There is finally another AI system to dethrone OpenAI’s GPT-3 as the largest language model. Known as the Megatron-Turing Natural Language Generation (MT-NLG), this new model has been developed jointly by Microsoft and NVIDIA. It has emerged as the successor to Turing NLG 17B and Megatron-LM.

MT-NLG is an example of what is possible when supercomputers like NVIDIA Selene or Microsoft Azure NDv4 are used with software breakthroughs of Megatron-LM and DeepSpeed to train large language AI models.

What is an ML language model, anyway? 

These are large neural networks that facilitate interaction between humans and machines in ways that are more natural than artificial. It is due to the advances in this area that machines can perform NLP tasks such as summarising a long piece of text, translating text across languages or augmenting customer experience through digital assistants.

Language models with large numbers of parameters, more data, and more training time acquire a richer, more nuanced understanding of language. It is, therefore, no surprise that the number of parameters in state-of-the-art NLP models have grown at an exponential rate, as evidenced in the figure below:

So what differentiates the MT-NLG?

At 530bn parameters, it is the largest and the most powerful monolithic transformer language model trained to date. It has 3x the number of parameters compared to the existing largest model. Training a model is an expensive and compute-intensive process - the model recognises patterns and converts those into parameters. A greater number of parameters increase accuracy by providing more reference points to generate outputs.

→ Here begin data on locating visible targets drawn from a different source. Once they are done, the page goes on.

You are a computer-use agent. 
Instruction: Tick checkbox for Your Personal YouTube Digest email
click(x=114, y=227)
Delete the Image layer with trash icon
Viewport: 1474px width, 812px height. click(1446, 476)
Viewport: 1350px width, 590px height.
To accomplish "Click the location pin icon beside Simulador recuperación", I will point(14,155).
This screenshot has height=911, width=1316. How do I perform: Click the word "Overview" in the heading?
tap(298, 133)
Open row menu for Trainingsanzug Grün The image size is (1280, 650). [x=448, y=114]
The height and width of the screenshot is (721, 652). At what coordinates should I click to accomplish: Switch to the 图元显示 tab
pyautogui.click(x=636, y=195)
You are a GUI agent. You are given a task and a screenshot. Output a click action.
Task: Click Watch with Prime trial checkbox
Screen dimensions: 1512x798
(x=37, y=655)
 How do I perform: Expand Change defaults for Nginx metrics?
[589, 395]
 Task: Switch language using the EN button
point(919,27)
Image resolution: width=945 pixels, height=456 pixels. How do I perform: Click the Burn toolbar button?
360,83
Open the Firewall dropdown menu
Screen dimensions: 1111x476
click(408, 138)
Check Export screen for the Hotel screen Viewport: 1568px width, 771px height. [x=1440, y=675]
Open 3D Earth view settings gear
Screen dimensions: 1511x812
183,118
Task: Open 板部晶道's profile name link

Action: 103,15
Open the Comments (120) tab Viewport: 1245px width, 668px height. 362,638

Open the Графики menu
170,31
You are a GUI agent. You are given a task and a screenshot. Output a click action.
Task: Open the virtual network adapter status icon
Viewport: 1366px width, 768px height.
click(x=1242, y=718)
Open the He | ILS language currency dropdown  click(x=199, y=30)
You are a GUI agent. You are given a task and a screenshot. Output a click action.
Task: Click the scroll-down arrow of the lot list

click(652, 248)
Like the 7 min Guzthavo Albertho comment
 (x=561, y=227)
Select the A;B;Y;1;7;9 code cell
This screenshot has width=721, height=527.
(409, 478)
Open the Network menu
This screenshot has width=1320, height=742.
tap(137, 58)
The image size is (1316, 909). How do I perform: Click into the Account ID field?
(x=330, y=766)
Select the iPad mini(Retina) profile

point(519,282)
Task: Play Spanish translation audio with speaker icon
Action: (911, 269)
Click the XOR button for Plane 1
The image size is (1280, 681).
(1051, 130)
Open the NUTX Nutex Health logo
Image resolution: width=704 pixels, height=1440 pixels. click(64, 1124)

Further, MT-NLG has improved upon the prior models in zero-, one-, and few-shot settings and set the new standard for large-scale language models in both model scale and quality. 

But what were the challenges along the way?

There were two major challenges pertaining to GPU memory and training time. With the number of parameters running into billions, it is no longer possible to fit them in the memory of even the largest GPU. Further, the large number of compute operations required can result in unrealistically long training times.

Therefore, NVIDIA and Microsoft achieved an unprecedented training efficiency by converging a state-of-the-art GPU-accelerated training infrastructure with a cutting-edge distributed learning software stack.

Model training is done with mixed precision on the NVIDIA DGX SuperPOD-based Selene supercomputer powered by 560 DGX A100 servers networked with HDR InfiniBand in a full fat tree configuration. Each DGX A100 has eight NVIDIA A100 80GB Tensor Core GPUs, fully connected to each other by NVLink and NVSwitch. A similar reference architecture is used by Microsoft for Azure NDv4 cloud supercomputers.

And what does this success imply?

MT-NLG has pushed the boundaries of Natural Language Processing even further. It can do natural language tasks with high accuracy, including text prediction, reading comprehension, common sense reasoning, natural language reasoning, and word meaning disambiguation. By pushing the state-of-the-art in NLP, this is a big step forward in the journey towards unlocking the full promise of AI in natural language.